With France in many places in a state of civil war and the government in Paris in a state of constant turmoil among the many rival factions, Prussia and Austria had declared via the Brunswick Manifesto that the King and Queen must be returned to their rightful places as the rulers of France, or the French population faced retaliation by their armies. Calls within the tumultuous French government for the execution of the King for treasonous crimes against the French people soon followed.
The warring powers were motivated by the declaration of the French Republic in September 1792, overturning the monarchy. The issue of a constitutional monarchy in France was closed, the issue of what to do with the Royal family remained in debate. The factions led by Maximilien Robespierre presented the opinion that the only remaining function of the King in France was to threaten the existence of the revolution which had relieved him of his throne. When the King and Queen attempted to flee to safety it was presented as an attempt to join the enemies of the French people, not only Royalists in France opposing the revolutionaries, but the foreign enemies as well.

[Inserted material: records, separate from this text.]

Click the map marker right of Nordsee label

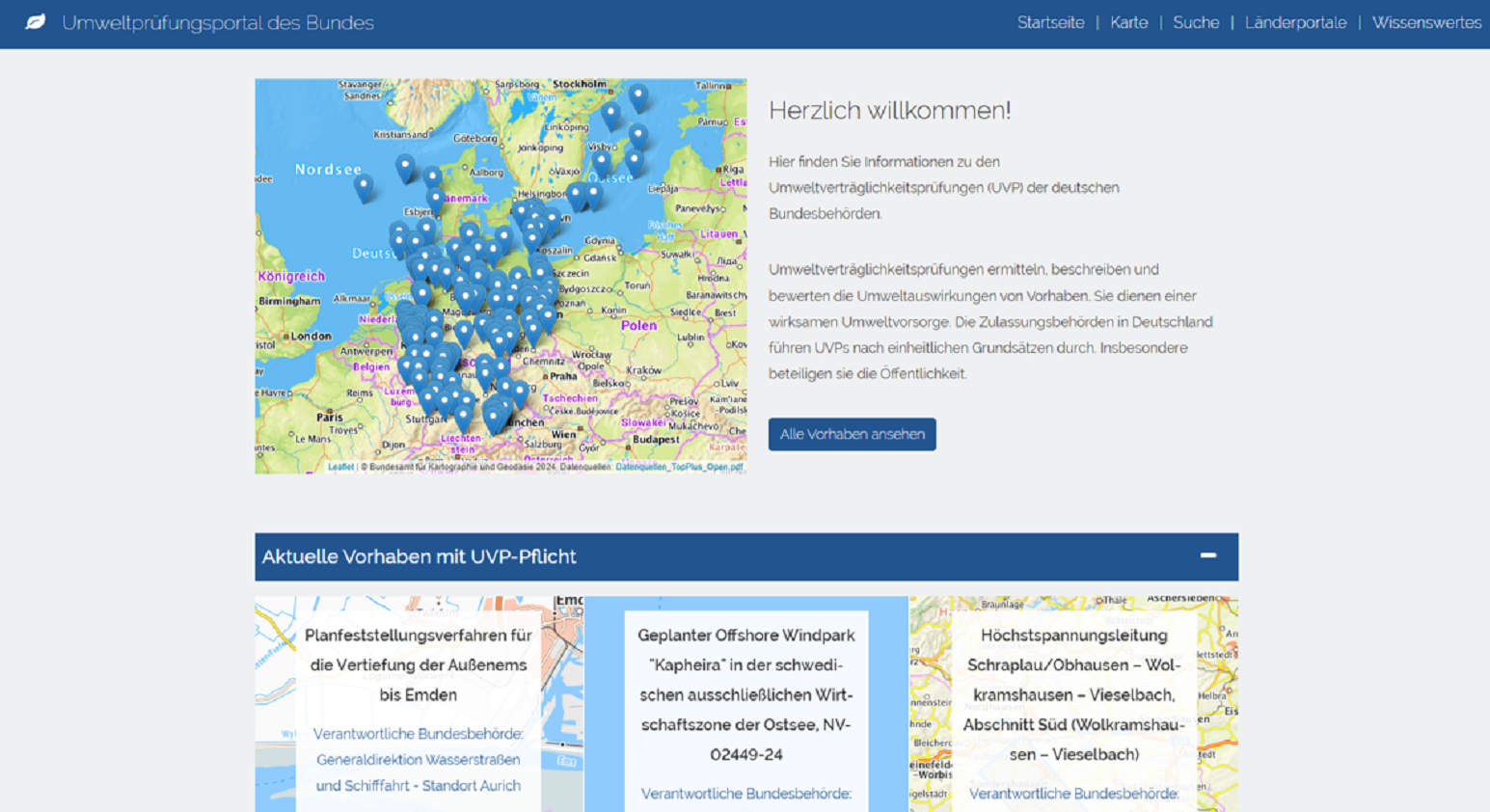click(405, 167)
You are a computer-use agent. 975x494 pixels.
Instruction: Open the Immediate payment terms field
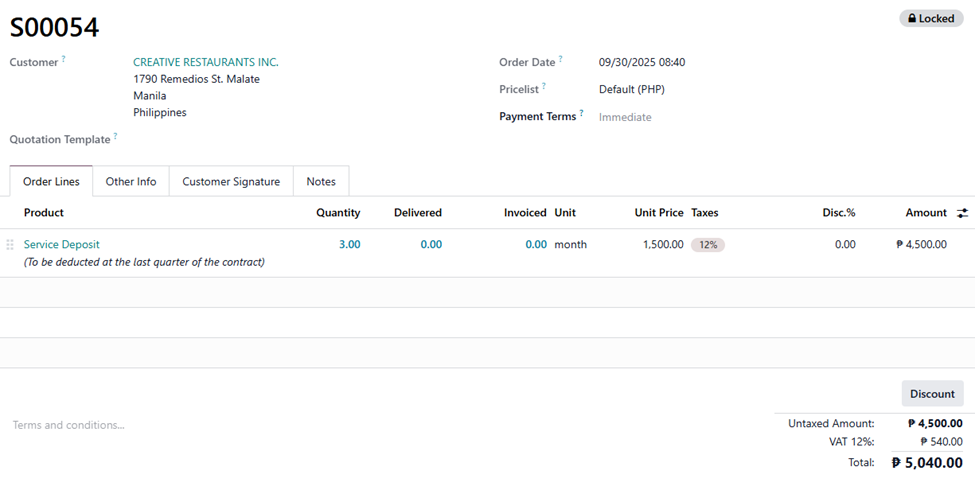click(625, 117)
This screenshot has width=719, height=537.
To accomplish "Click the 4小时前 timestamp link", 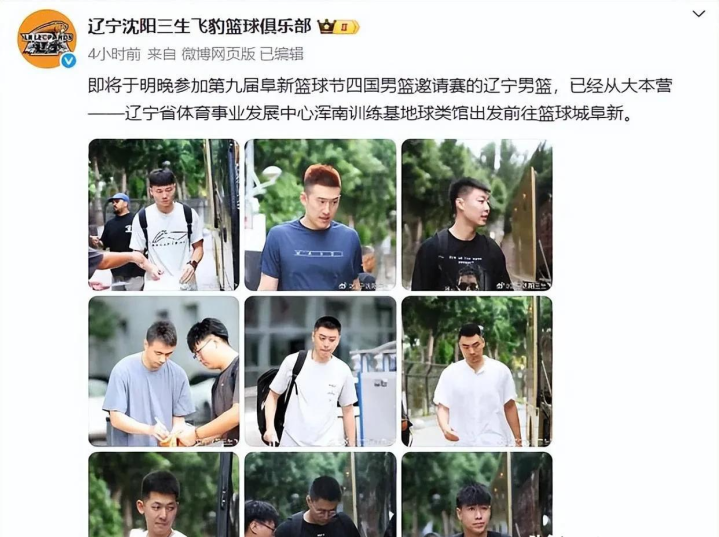I will click(x=114, y=54).
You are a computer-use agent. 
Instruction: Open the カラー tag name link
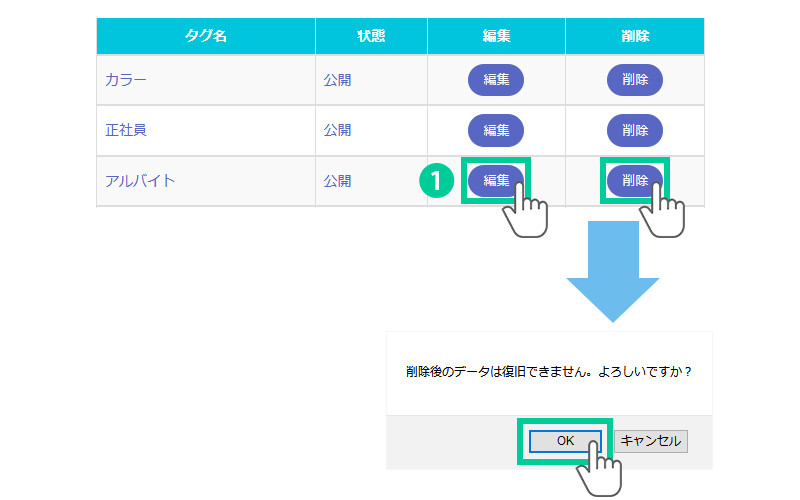(x=126, y=80)
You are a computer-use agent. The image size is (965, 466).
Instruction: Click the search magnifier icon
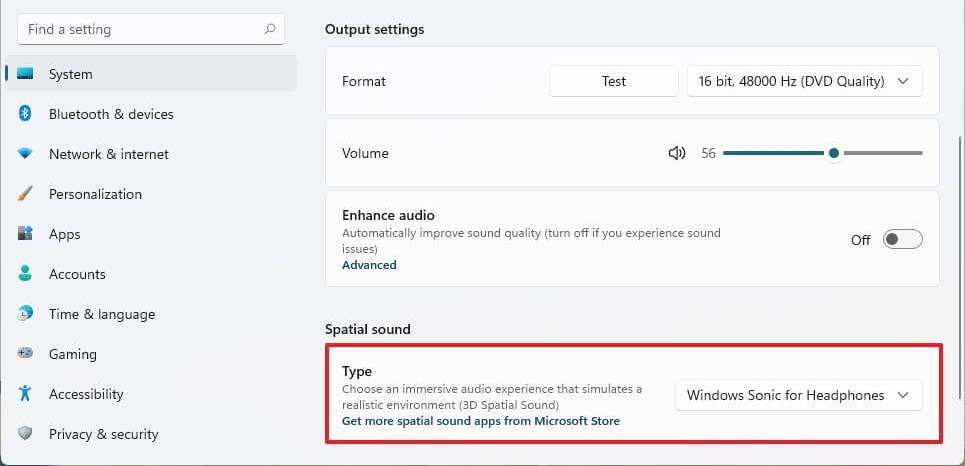270,29
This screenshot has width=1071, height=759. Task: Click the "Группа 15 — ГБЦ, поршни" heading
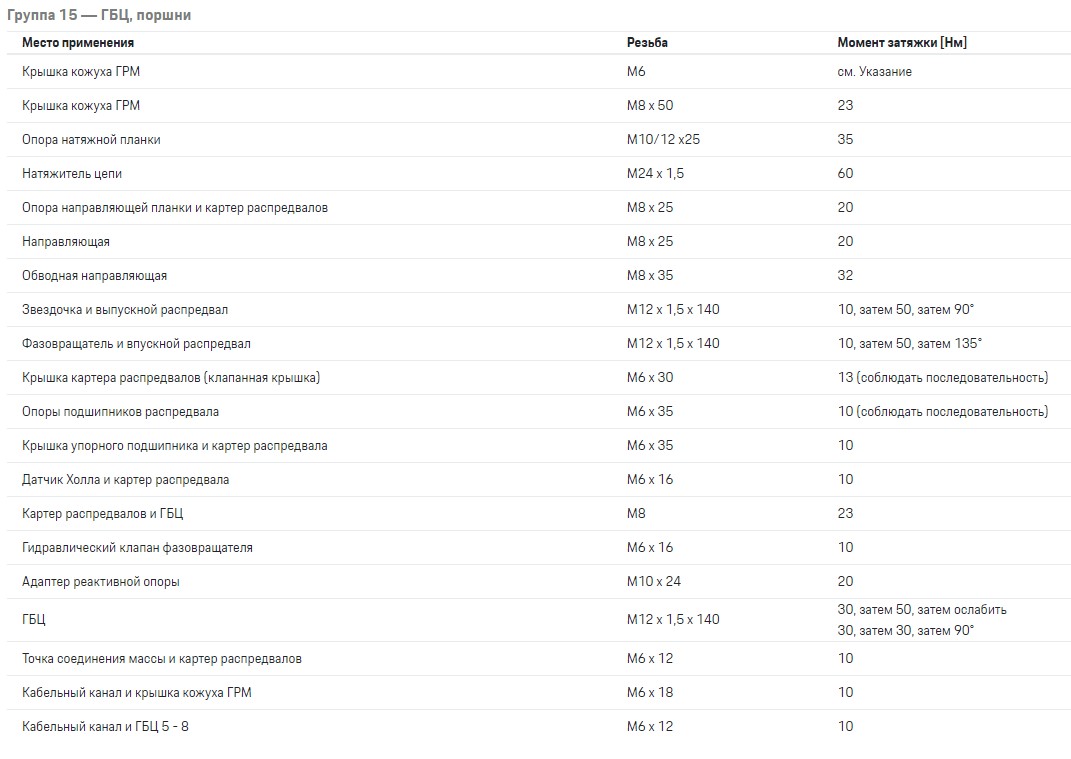(99, 15)
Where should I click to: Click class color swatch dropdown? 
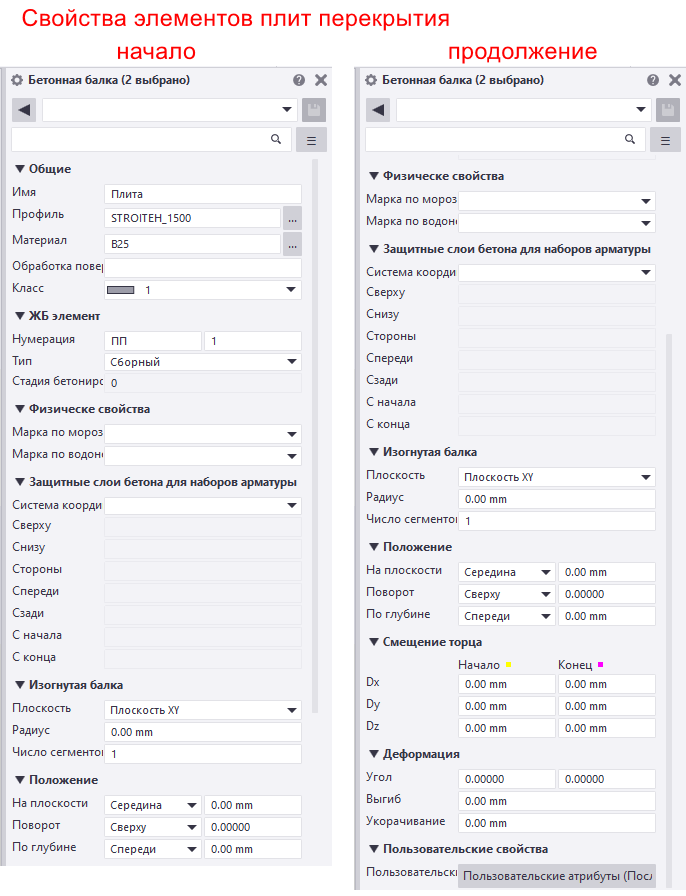tap(203, 290)
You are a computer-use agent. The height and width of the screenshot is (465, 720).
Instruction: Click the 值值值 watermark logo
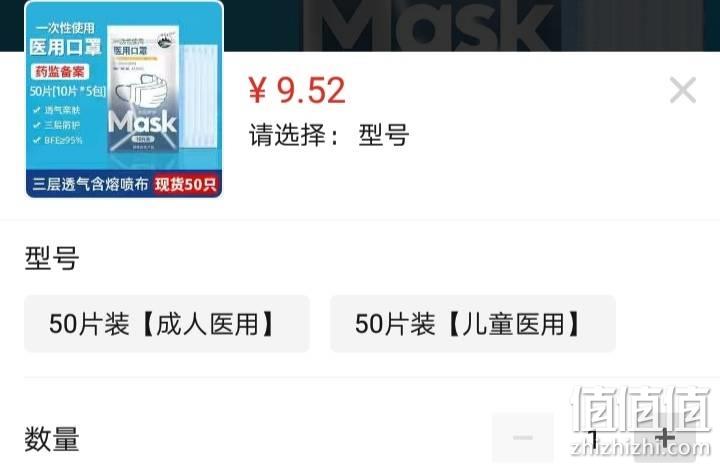point(641,409)
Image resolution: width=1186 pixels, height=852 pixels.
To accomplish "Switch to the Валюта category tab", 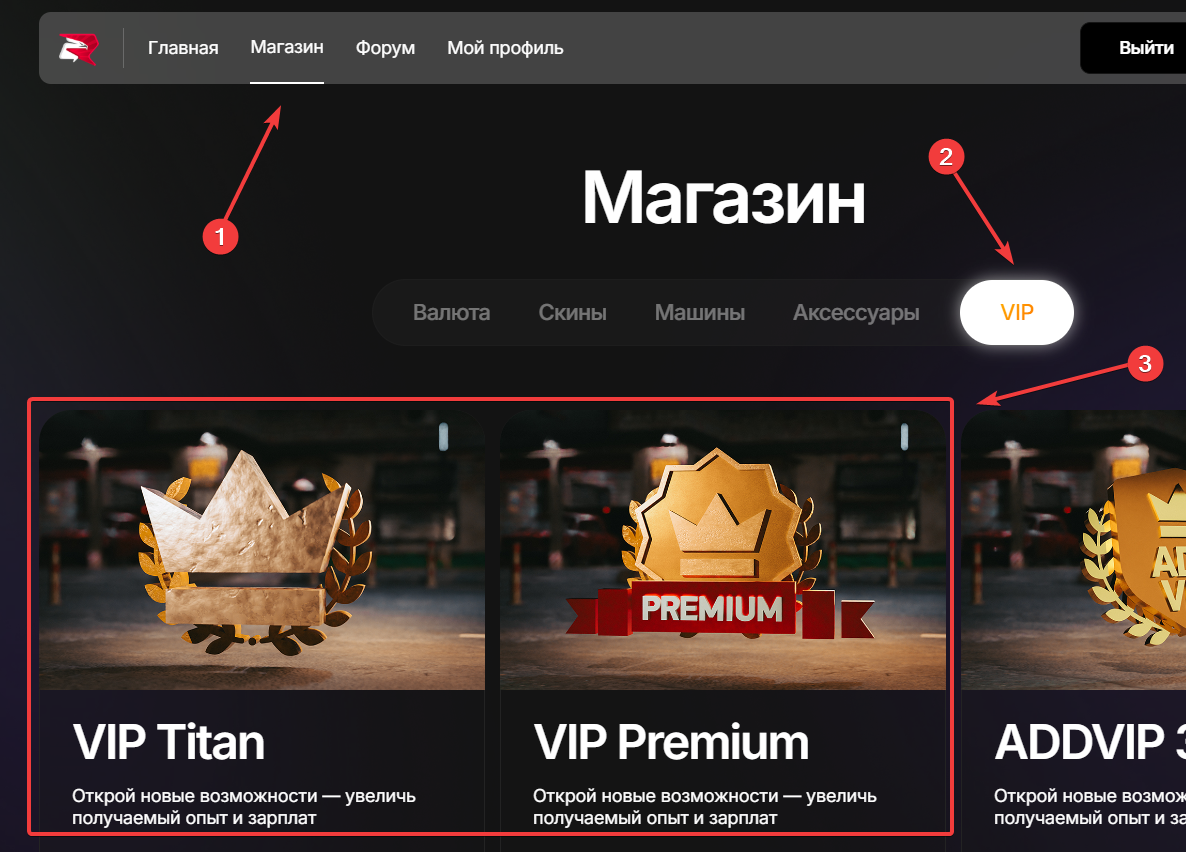I will pyautogui.click(x=452, y=313).
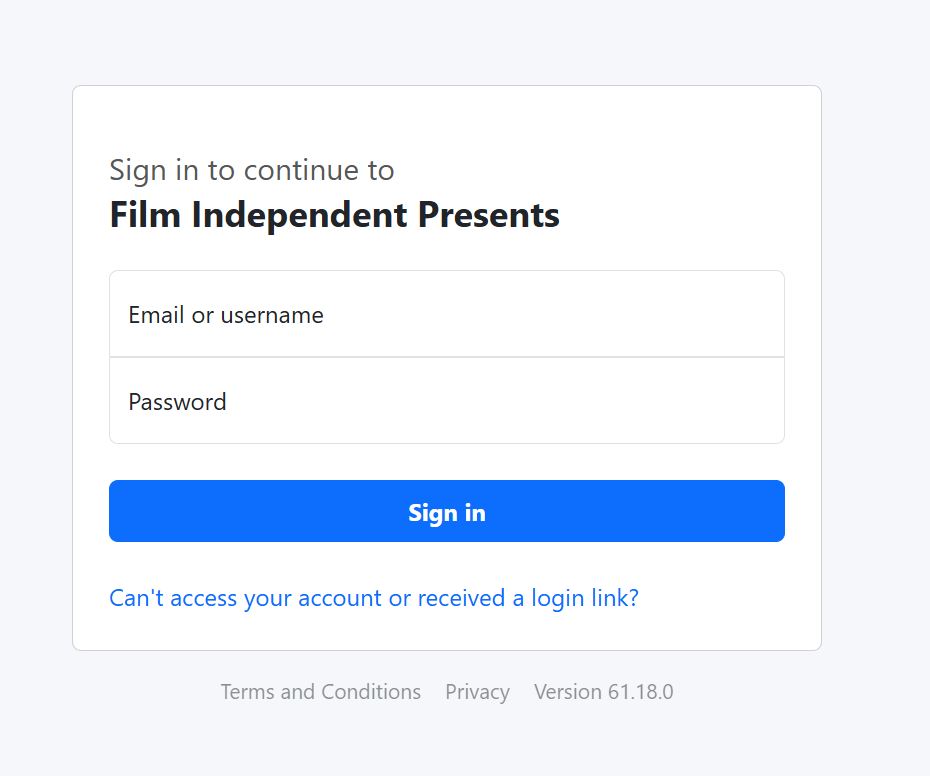The width and height of the screenshot is (930, 776).
Task: Get help via Can't access your account
Action: click(x=245, y=598)
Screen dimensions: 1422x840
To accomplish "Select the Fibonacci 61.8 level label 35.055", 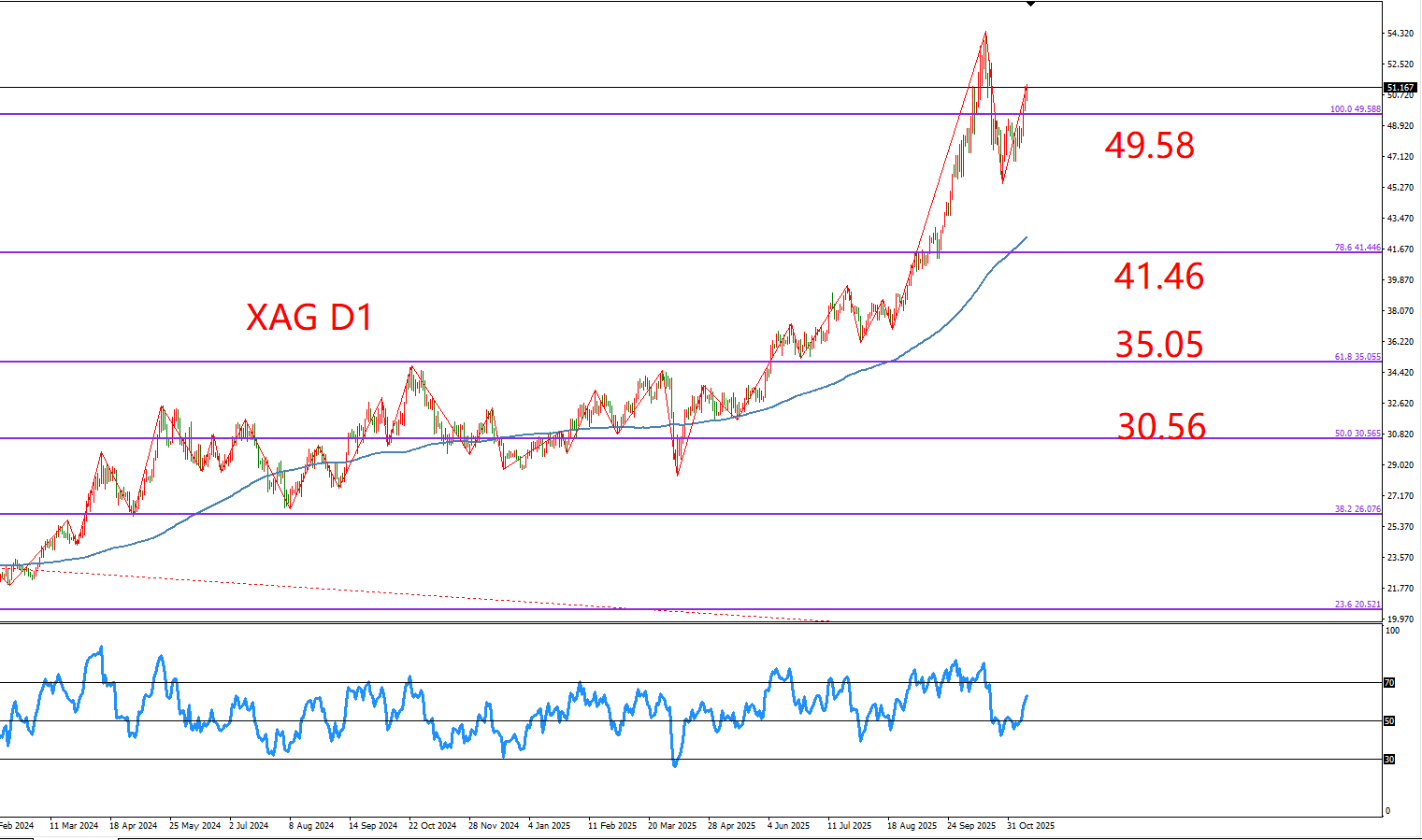I will (1357, 357).
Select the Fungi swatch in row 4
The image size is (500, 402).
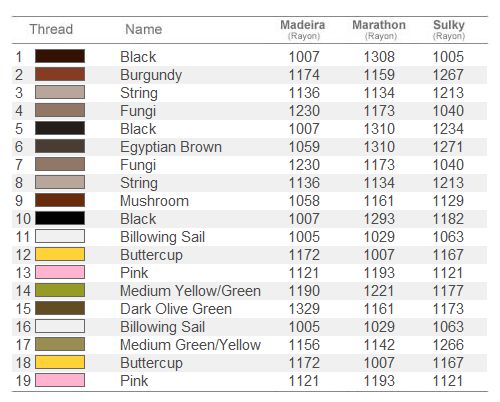click(x=60, y=110)
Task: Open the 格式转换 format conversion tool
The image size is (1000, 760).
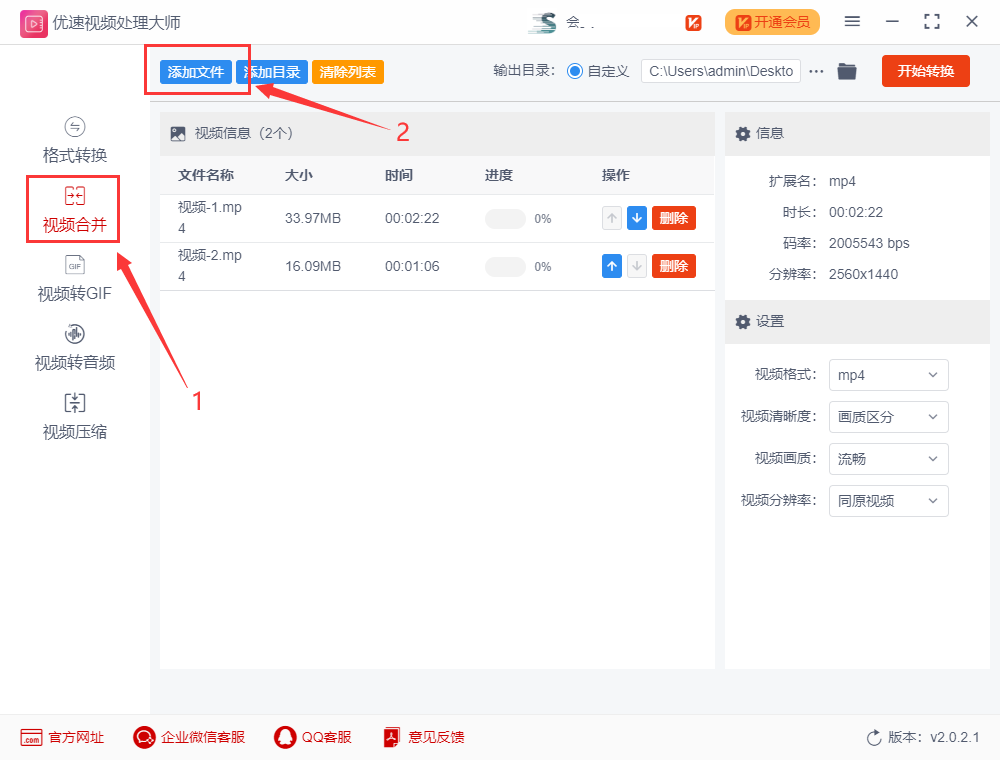Action: (x=75, y=140)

“Louis must die so that the nation may live,” was Robespierre’s famous exhortation at the King’s trial. The King had been charged with several “crimes” including conspiracy, though with whom he allegedly conspired was not made clear. Robespierre initially called for the King’s son and heir, the Dauphin, to be imprisoned along with the Queen, Marie Antoinette, but demanded the death penalty for the King, whose very existence was a threat to France in Robespierre’s eyes. In the end both the King and Marie Antoinette were publicly beheaded on the guillotine. Louis was beheaded on January 21, 1793 and the former Queen on October 16 that same year.
International reaction was almost universal condemnation. England expelled the French Ambassador, leading France to declare war on England. In America Thomas Jefferson, who had been a fervent supporter of the French Revolution in its early days, came to believe that the French people were descending into chaos, and were not yet ready for the responsibilities inherent to a republican form of government. Jefferson later strengthened his opinion to outright denouncement of Robespierre and the execution of Louis.